**Instruction 1:**
Decide whether each statement below agrees with the text on pastors and sanctuary that follows. For each, answer yes or no and quote the words of the text that settle it.
(a) The text says that few people are resilient.
(b) The text says that civility has grown stronger.
(c) The writer asks readers to show pastors kindness during the Easter season.
**Instruction 2:**
In the text on pastors and sanctuary below, find every sentence that begins with the words "We live in." List each phrase that completes one of those sentences.

**Text provided:**
We live in a violent world. We live in a hostile environment. We live in a rapidly changing culture. Civility has eroded. We are all busy. Some of us are hanging by a thread. Others are at the end of their rope. Some are new to the spiritual journey and filled with unbridled passion. Others are tired, worn out and burned out on religion. Few are resilient. Few, it seems would say, “The abundant life is not the exhausted life.”

As a whole, we need help. Many of us turn to our churches to find some kind of solace. Whether our churches use the word “sanctuary” or not, the simple truth is every soul needs some kind of sanctuary in the crazy world we live in today. We need a place where we can gather or wits, collect our thoughts, sing a few songs and hear something that might inspire us. We’re just made to need that. It’s okay to offer a sanctuary in today’s world.My intent here is to awaken you a bit to the life of a pastor—the life of anyone who is in ministry these days. My intent here is to ask you to express some kindness, some gratitude for them this particular Thanksgiving and Advent season. Pastors are people too!

**Collected data:**
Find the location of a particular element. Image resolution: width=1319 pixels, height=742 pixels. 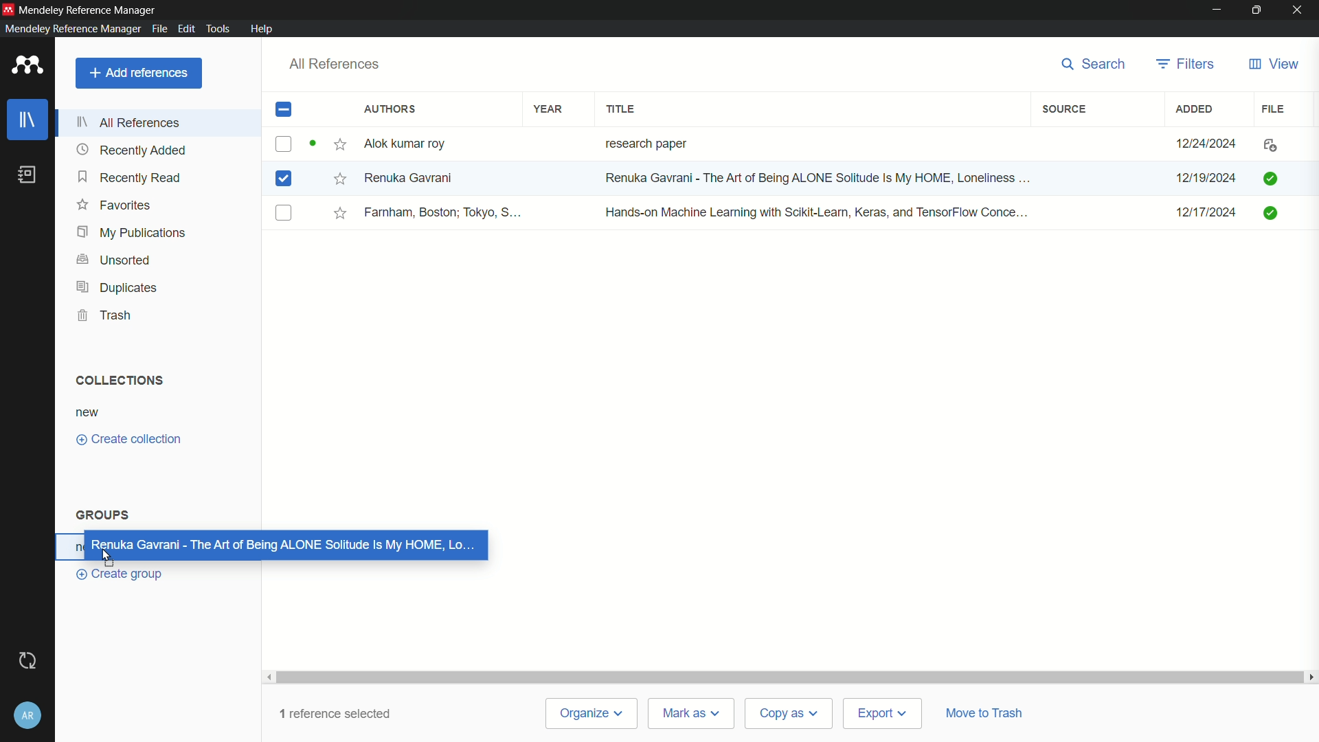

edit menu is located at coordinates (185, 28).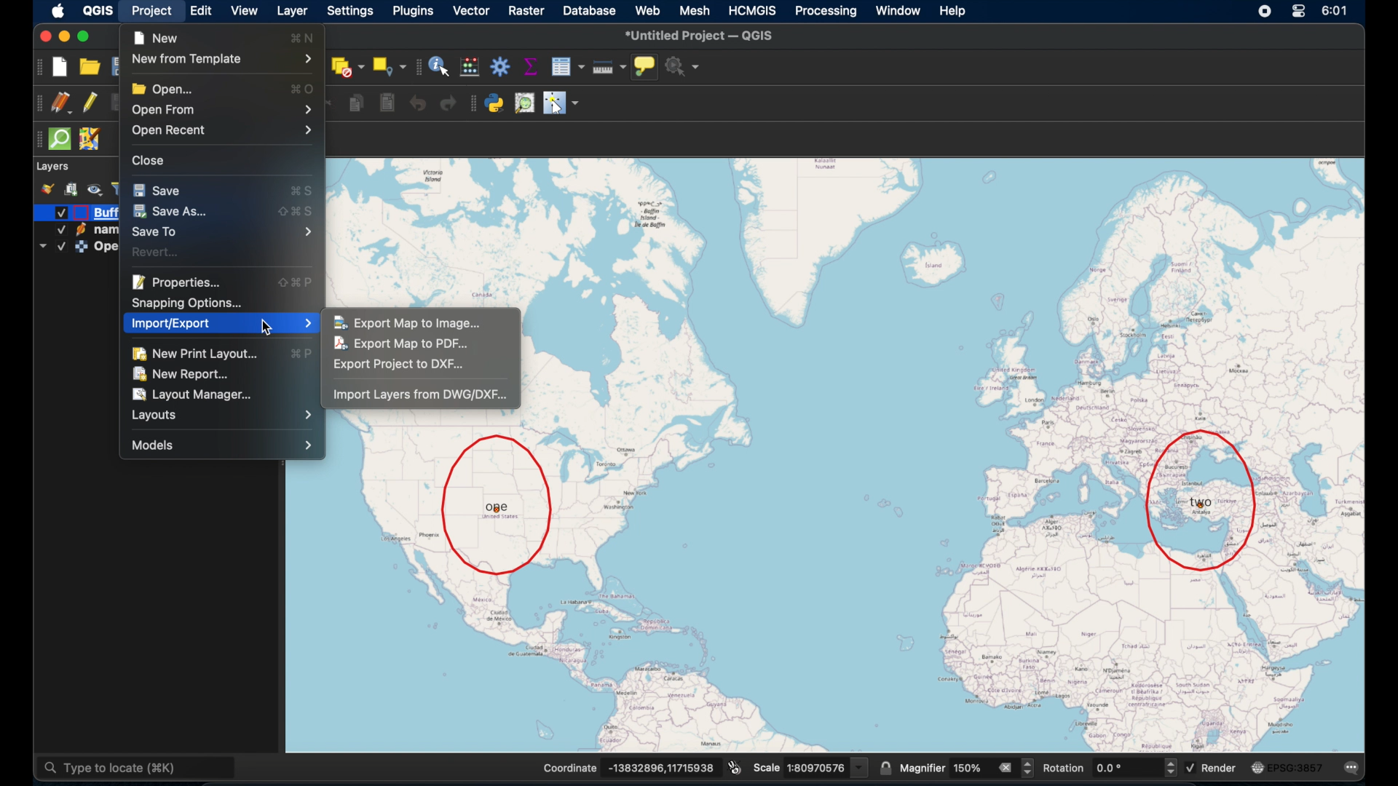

**Full solution 1:**
(a) Yes: "Few are resilient."
(b) No: "Civility has eroded."
(c) No: "this particular Thanksgiving and Advent season."

**Full solution 2:**
a violent world
a hostile environment
a rapidly changing culture